I want to talk about the issue of road user charging, which has been mentioned by many members. There has been an extensive consultation process. I have toured the length and breadth of the country, talking to a variety of interest groups, from the business community, to local authorities, to individuals. We have discussed the opportunities and I have made it clear that we will not introduce trunk road tolling or motorway tolling as part of our transport legislation. I will come back to the Parliament with our proposals for local road user charging—that will be taken forward by the local authorities—and on the issue of workplace parking levies.

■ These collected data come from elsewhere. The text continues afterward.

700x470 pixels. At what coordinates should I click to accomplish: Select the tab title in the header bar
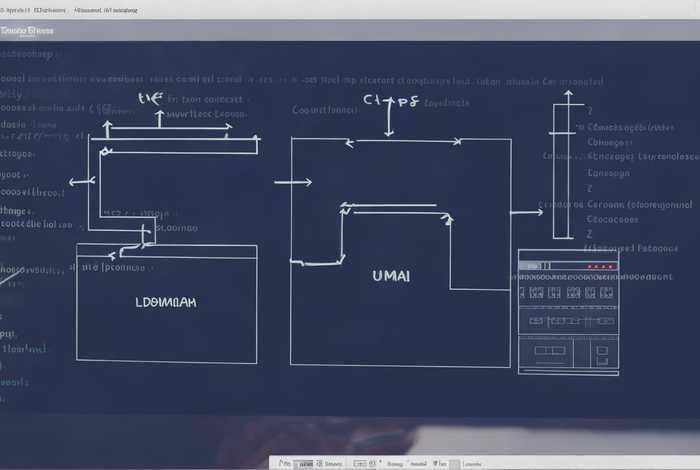tap(28, 31)
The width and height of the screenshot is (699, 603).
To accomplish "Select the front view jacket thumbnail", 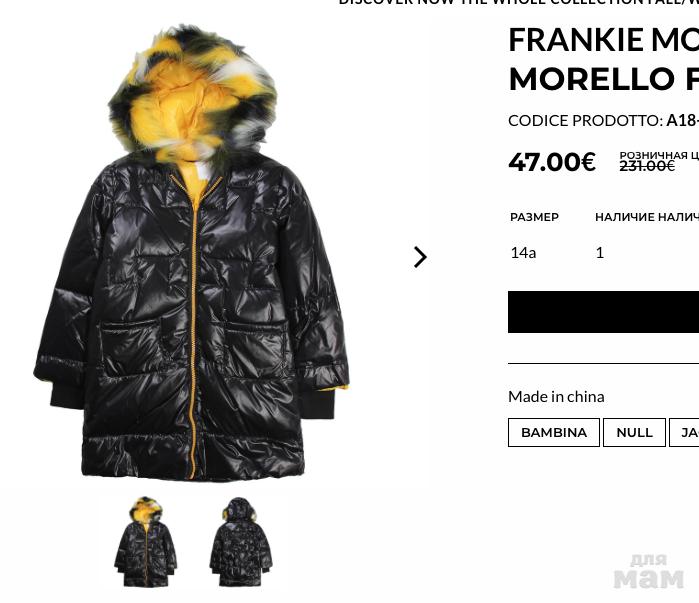I will [146, 542].
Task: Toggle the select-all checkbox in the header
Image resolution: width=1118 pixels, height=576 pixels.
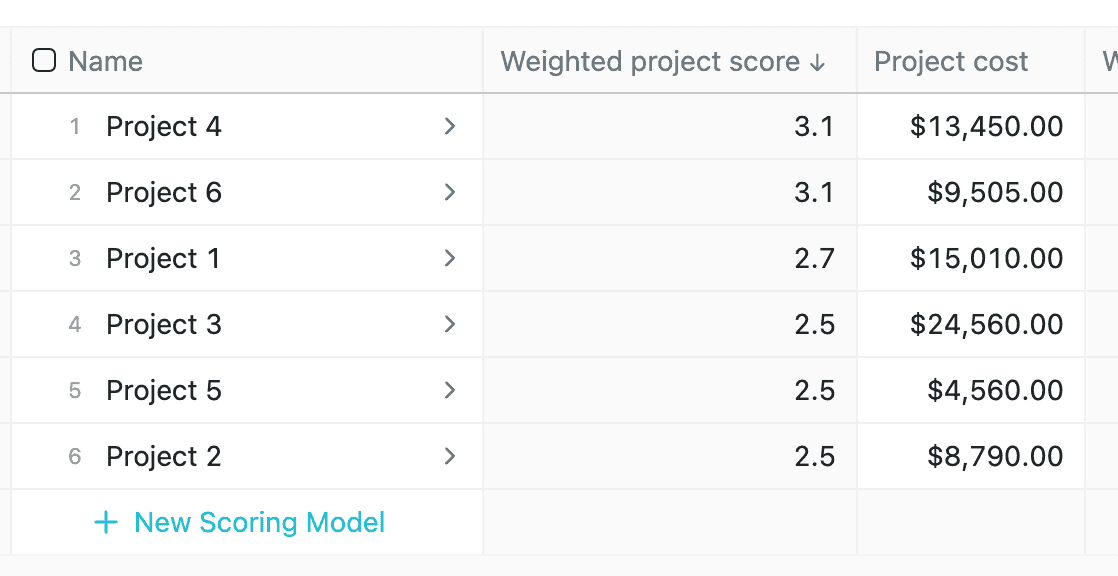Action: [x=43, y=61]
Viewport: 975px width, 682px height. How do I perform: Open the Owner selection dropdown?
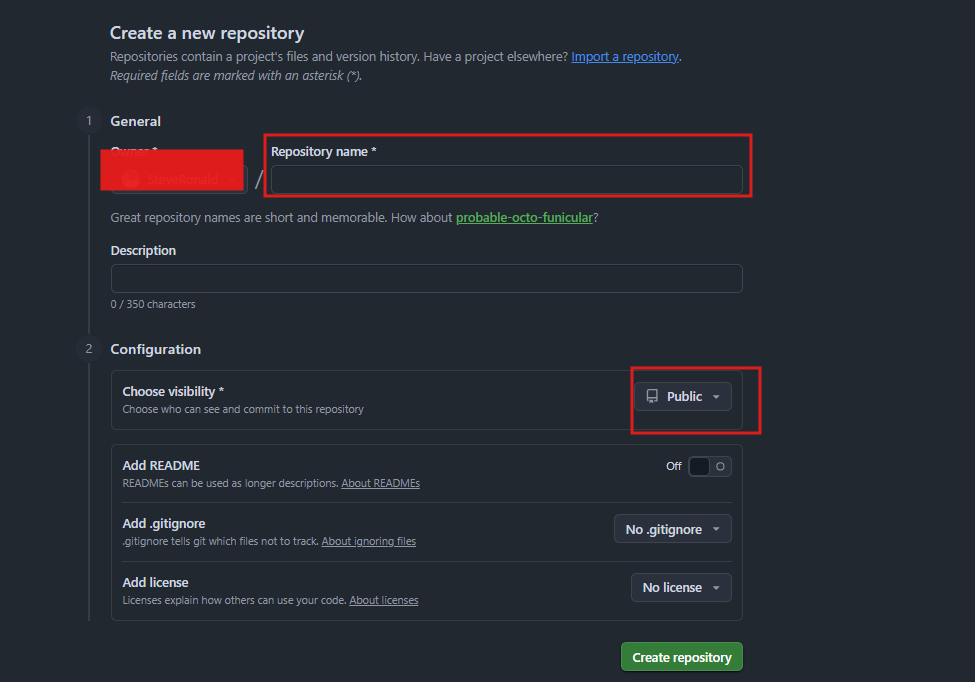click(179, 179)
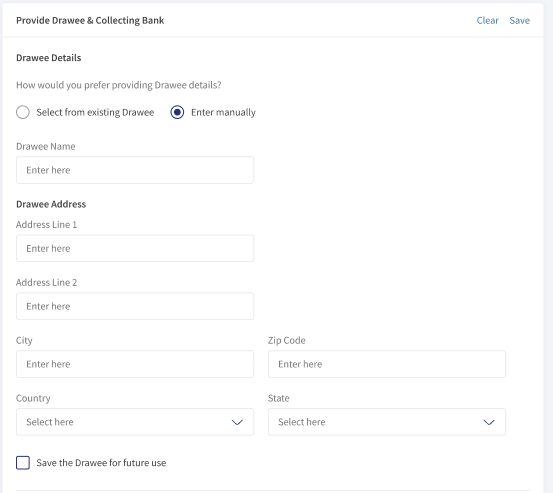This screenshot has height=493, width=553.
Task: Click the Zip Code input box
Action: [x=387, y=364]
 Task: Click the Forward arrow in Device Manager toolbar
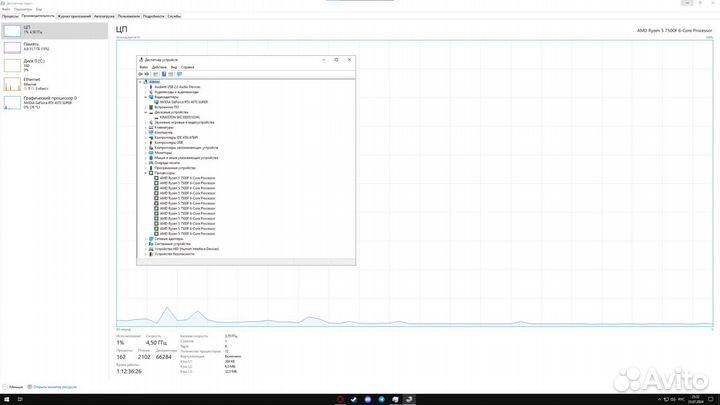(148, 73)
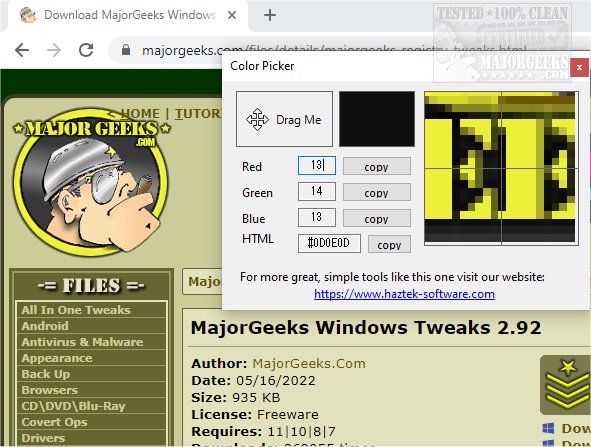591x447 pixels.
Task: Open the Covert Ops file category
Action: pyautogui.click(x=54, y=422)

We have an approach that will give us new revenue to invest in transport. We will consider the issues of additionality, transparency and hypothecation, to ensure that people can see where the money is going. It will go back into our transport investment.

A question was asked about the M74. We have taken a responsible approach. It is a key link and it is important that we get it right. In asking Glasgow City Council and South Lanarkshire Council to work with the neighbouring authorities, we are recognising the importance of the route. There are several options available to the councils. We have

not discussed existing roads legislation—the New Roads and Streetworks Act 1991, which enables tolling on new roads. There are a variety of options. The key thing is that the councils involved take the approach that they find to be the most relevant. We are committed to ensuring that the investment and the roads that are identified in the strategic roads review will take place.

I commend the roads programme to Parliament. It is a credible programme, which will improve economic investment in Scotland. The points that have been made have been helpful and interesting and it has been a constructive debate.

The business community has expressed concerns. We want to ensure that those concerns are fully reflected in what we do; hence the roads programme that we have announced today. It is a coherent programme that links into our integrated transport strategy. It is about getting the best out of our roads network, and it is about promoting public transport. Buses need motorways as much as cars need motorways.

Our integrated approach must ensure that we look at all those options for transport. That is why we will take that programme forward over the next few years, with the money that we have identified in our budget.

Mr Salmond:

On a point of order. Presiding Officer, I listened very carefully to your rulings earlier today, and you specifically addressed the question of introducing new information in closing speeches. The minister has just uttered the words "tolling new roads", which certainly were not in the initial statement. That is the first time that those words have appeared in this debate.

No, I seem to recall that they occurred during the statement and answers earlier this afternoon.

May I respond to Mr Salmond's point?

The Presiding Officer:

This afternoon I ruled that new policy announcements should not be made during closing ministerial statements, and I do not think that that has happened.

The debate has ended, but I should say that a record number of members—17—were not called to speak, in spite of my earlier efforts to curtail questions. In view of that, and in view of Mr Gorrie's point of order, I will ask the Parliamentary Bureau to look at this double-headed procedure again, because I am not sure that it is working.

On a point of order. To record the people who are not being called in these debates, could their names appear in the business bulletin? In that way, if any pattern emerges of people not being called, it will be visible.

The Presiding Officer:

I can assure members that the clerks take a careful note of those who are not called in debate, so that the person in the chair is conscious of members who have been overlooked on previous occasions. Some may feel that they are more overlooked than others, but I assure members that we do our best to ensure that that does not happen.